• WORK REQUEST
Please retype the entries below word for word, passing over every picture.

• EXCERPTED DATA

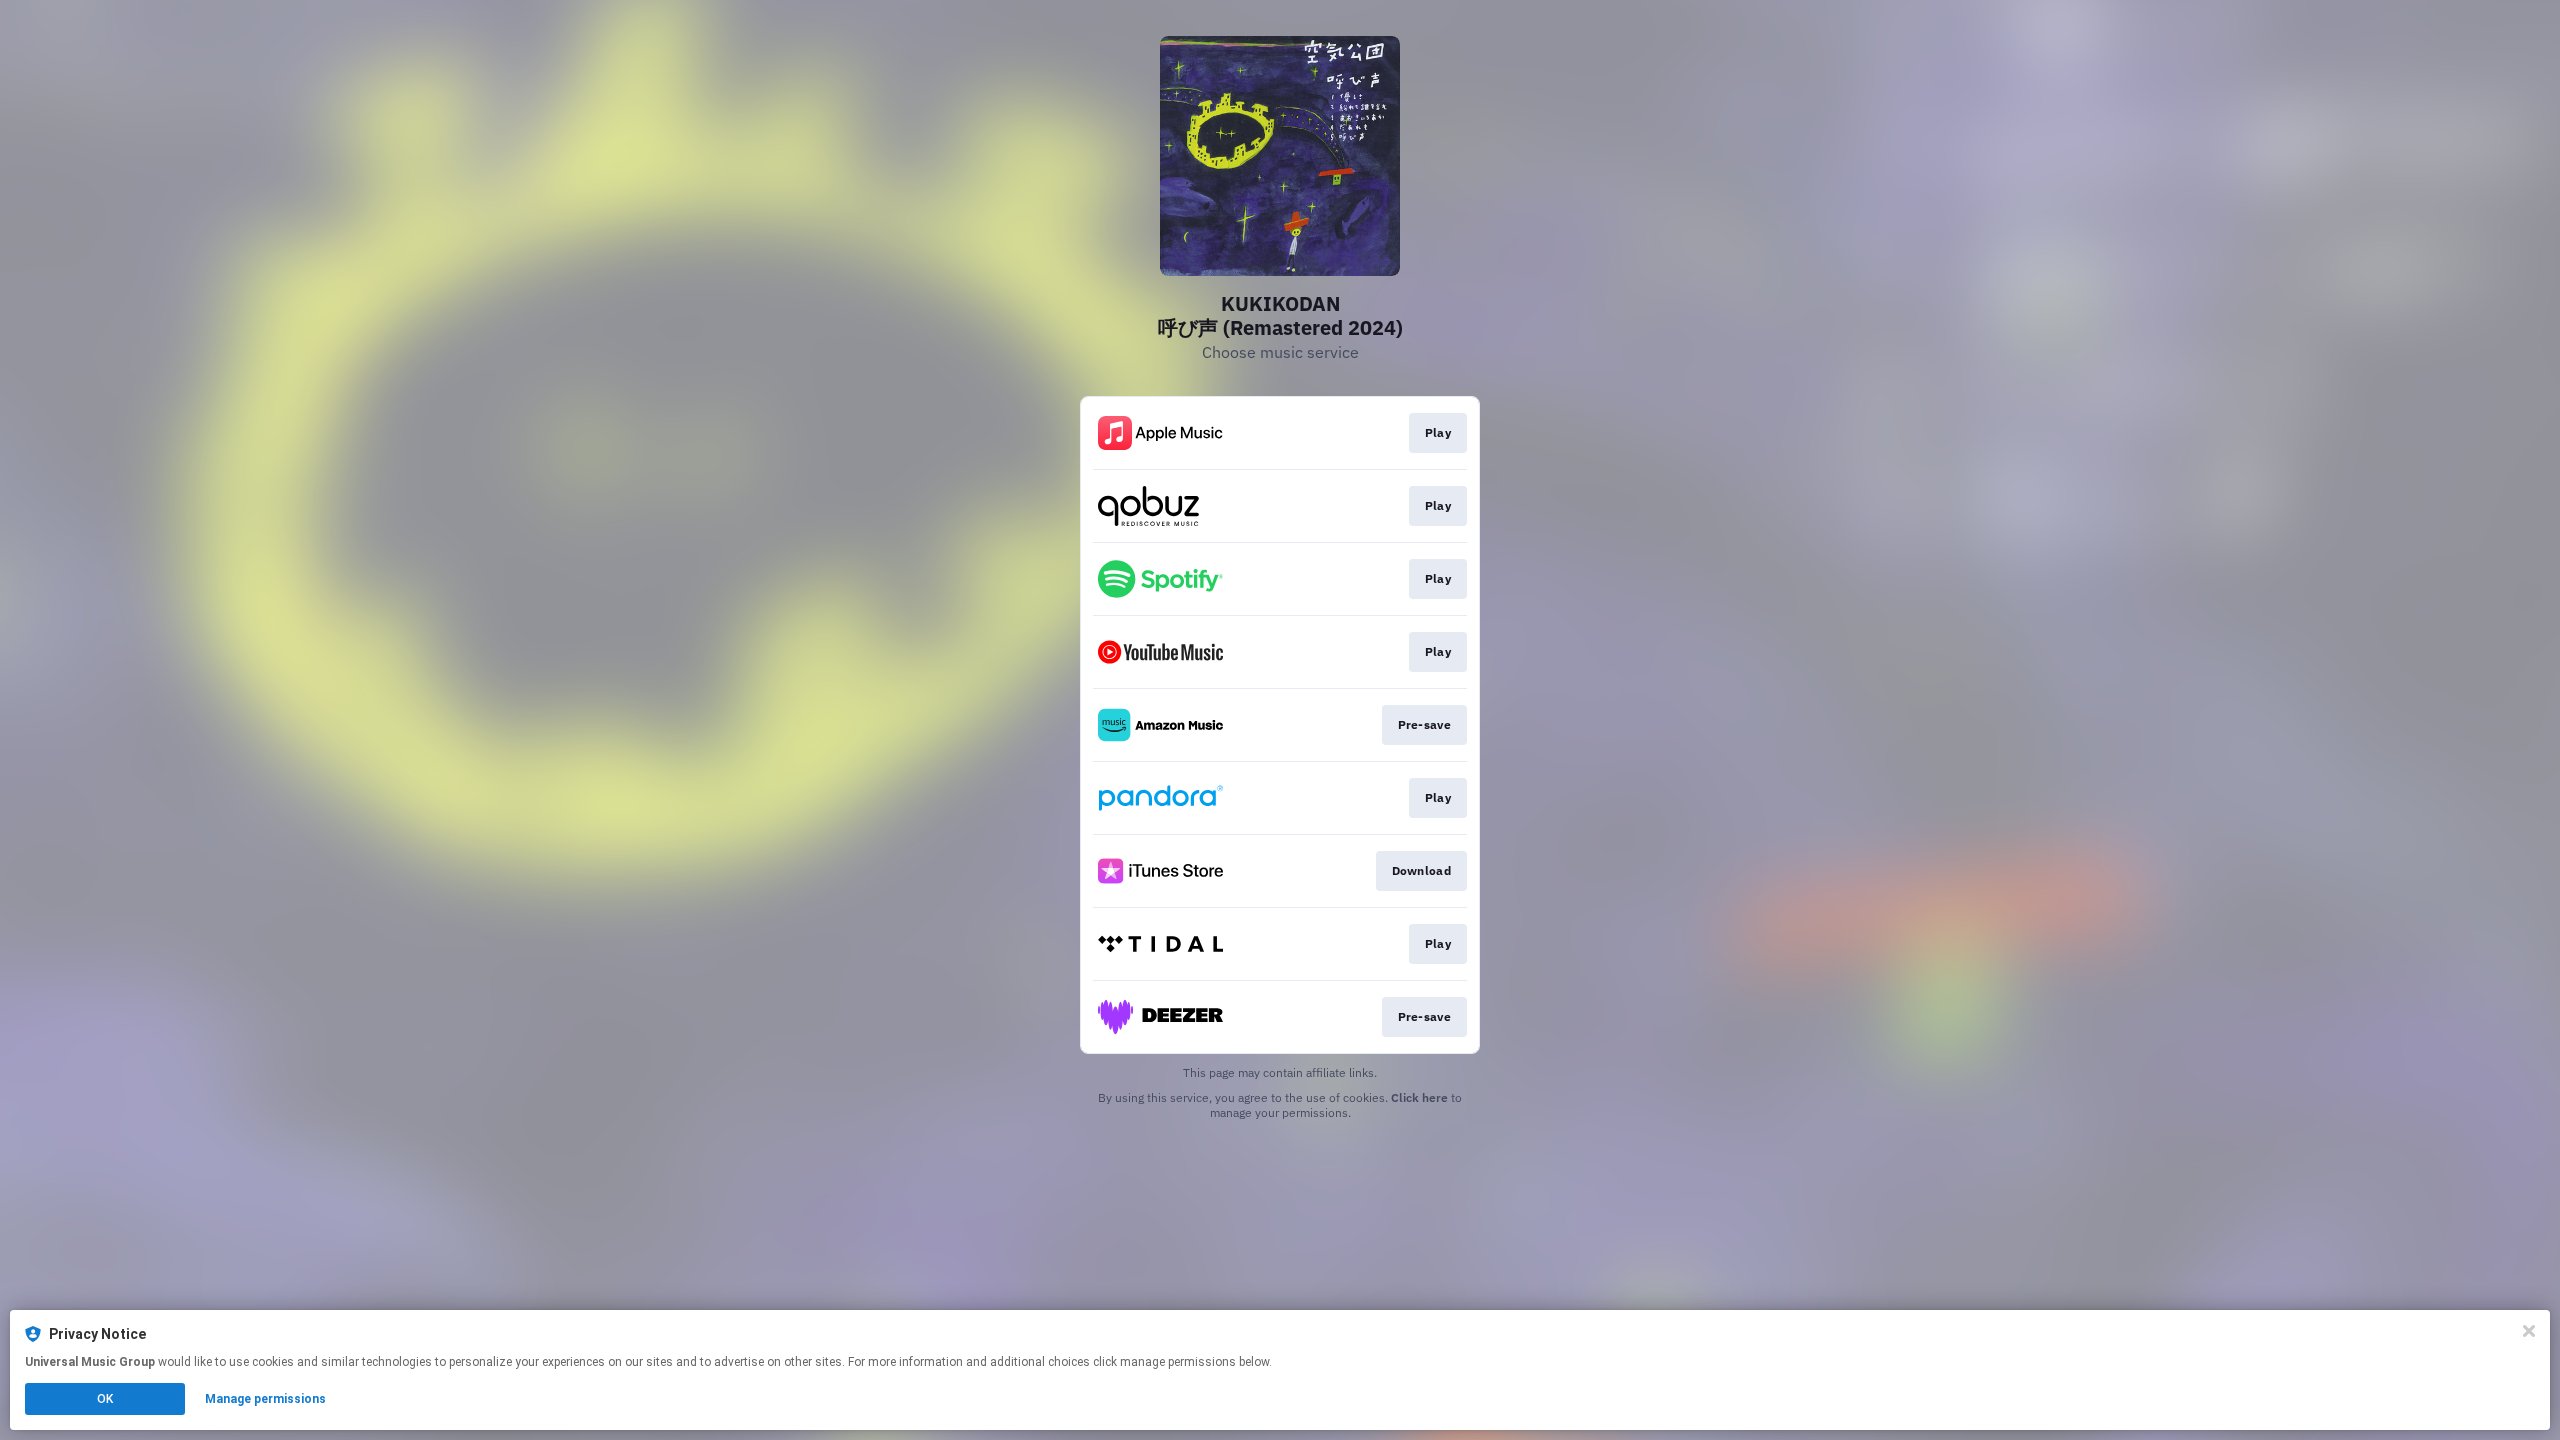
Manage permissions (265, 1399)
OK (105, 1399)
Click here (1419, 1097)
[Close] (2529, 1331)
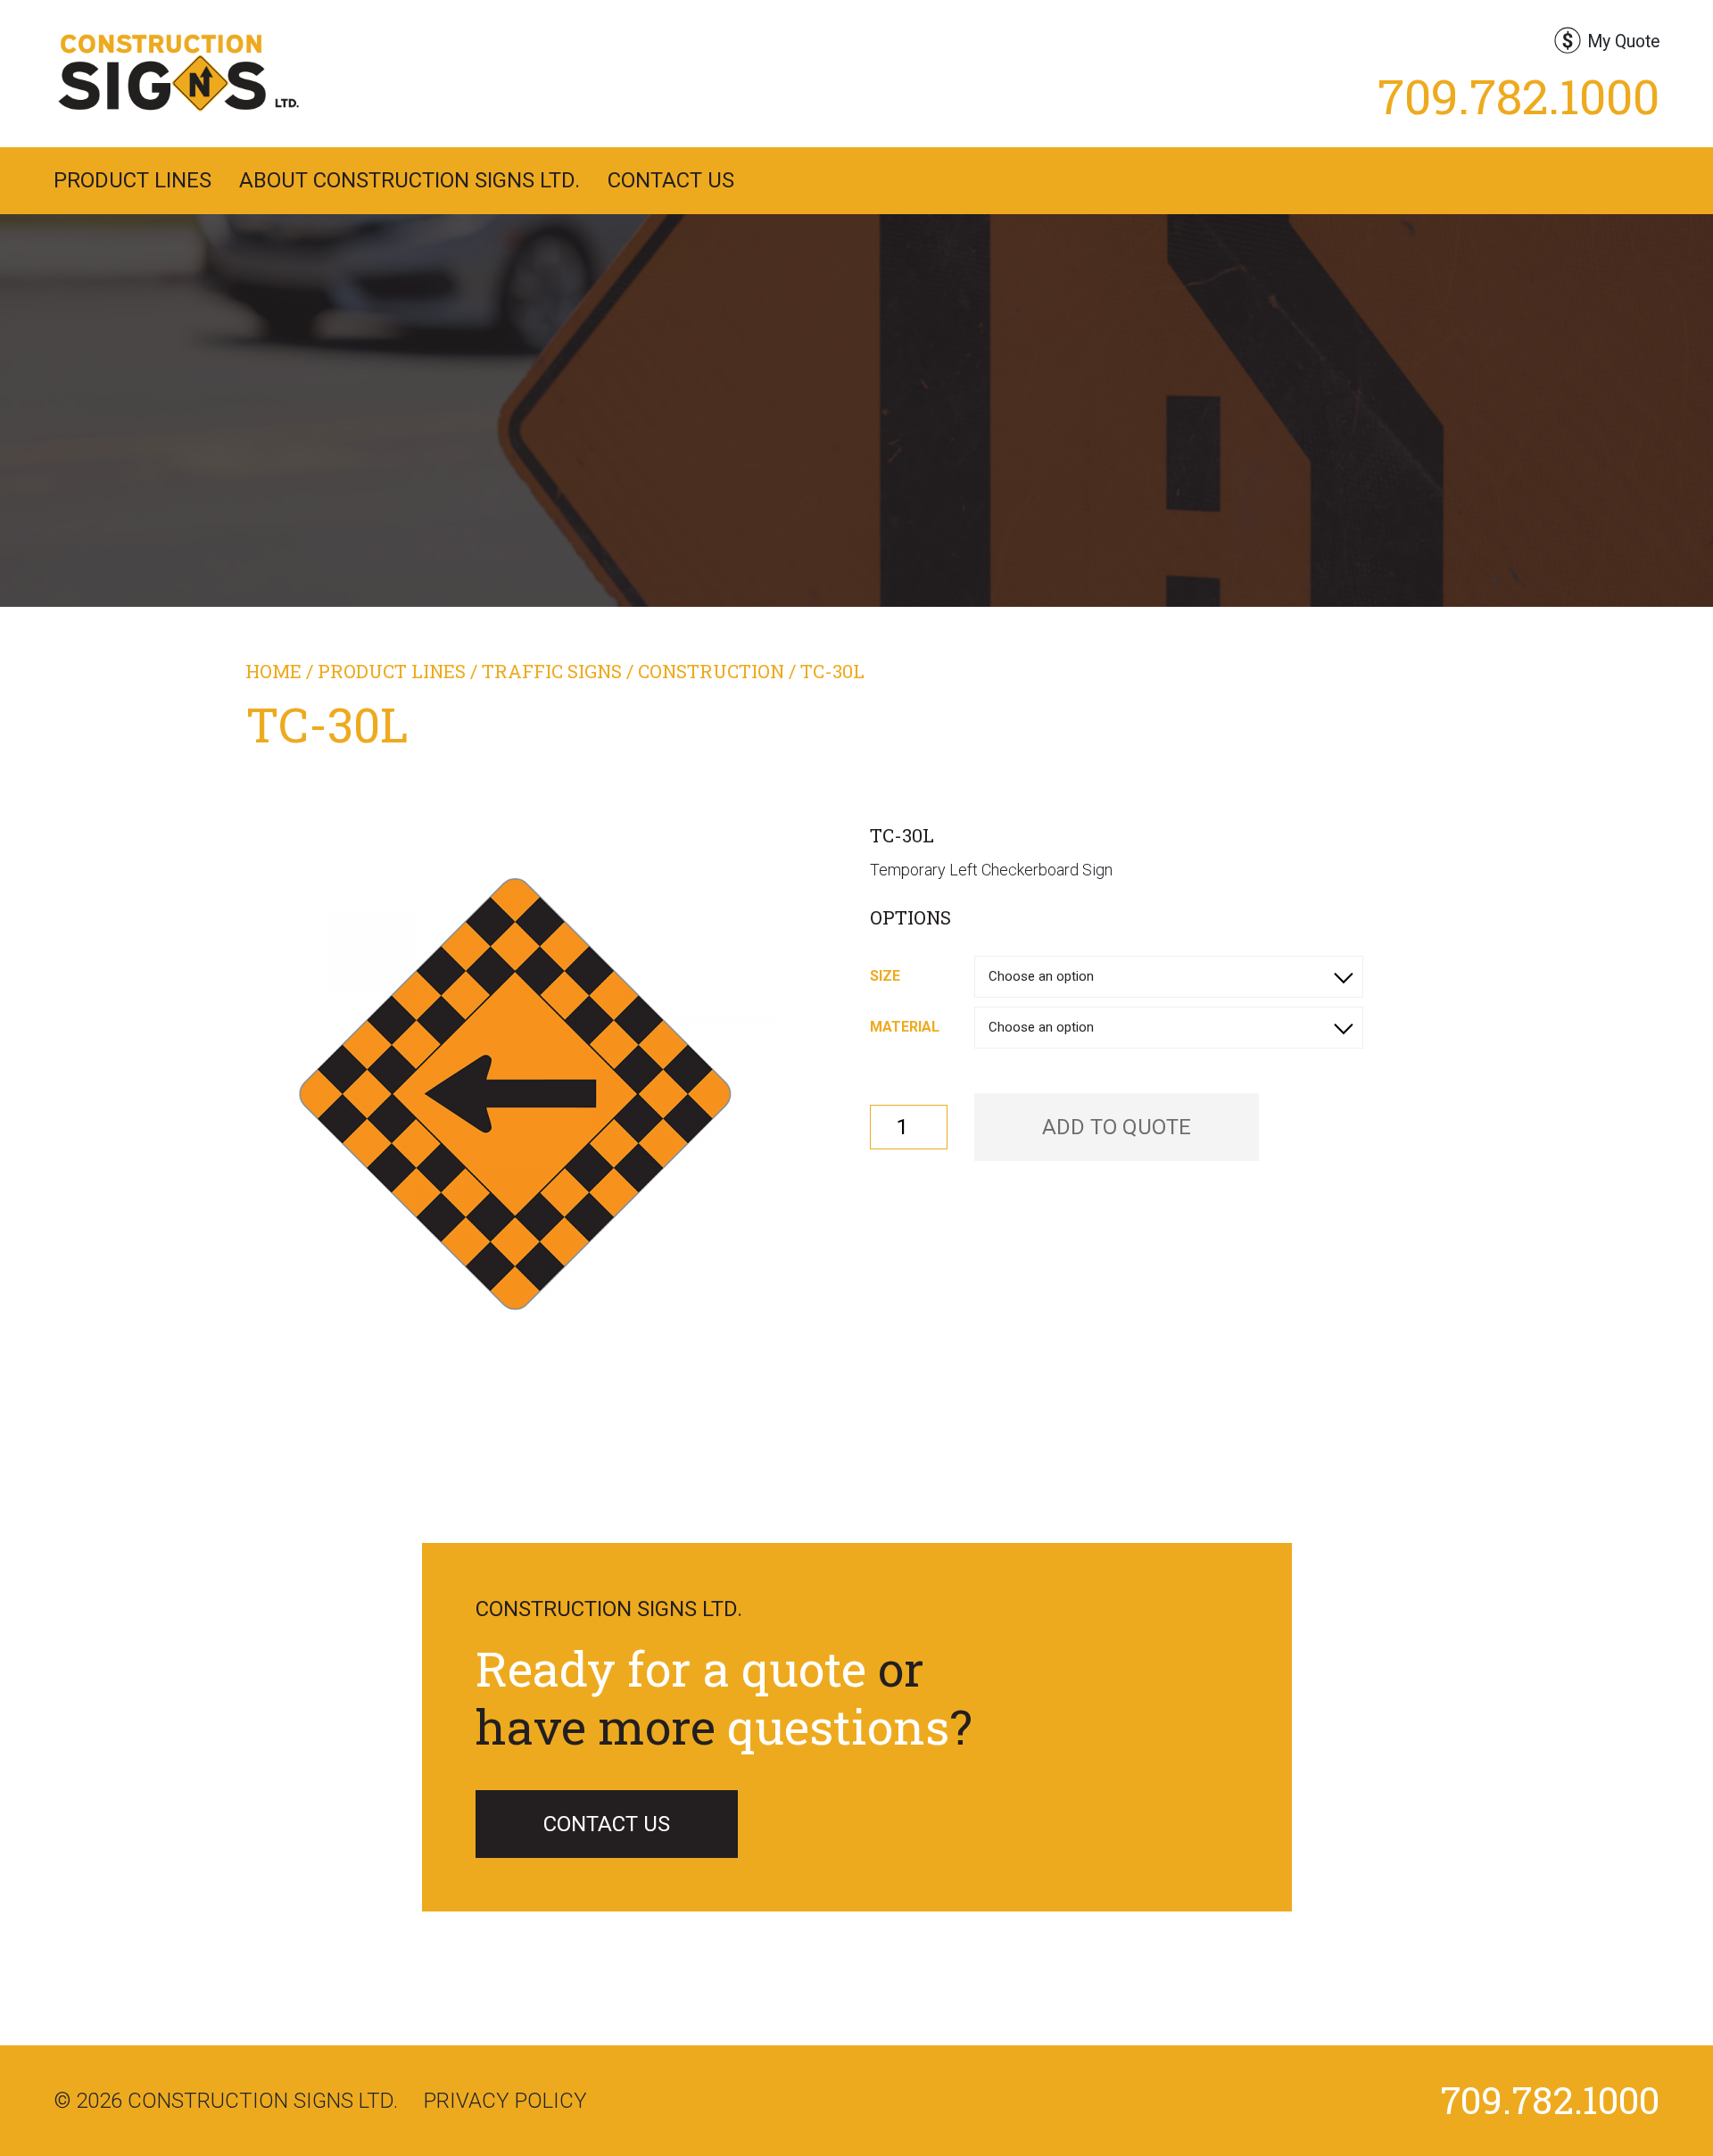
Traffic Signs (552, 671)
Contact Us (671, 180)
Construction (711, 671)
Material (904, 1026)
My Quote (1623, 41)
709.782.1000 (1518, 95)
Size (885, 975)
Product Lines (132, 180)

• EXERCISE RESPONSE
Manage permissions (265, 1399)
OK (105, 1399)
Click here (1419, 1097)
[Close] (2529, 1331)
Traffic Signs (552, 671)
Contact Us (671, 180)
Construction (711, 671)
Material (904, 1026)
My Quote (1623, 41)
709.782.1000 (1518, 95)
Size (885, 975)
Product Lines (132, 180)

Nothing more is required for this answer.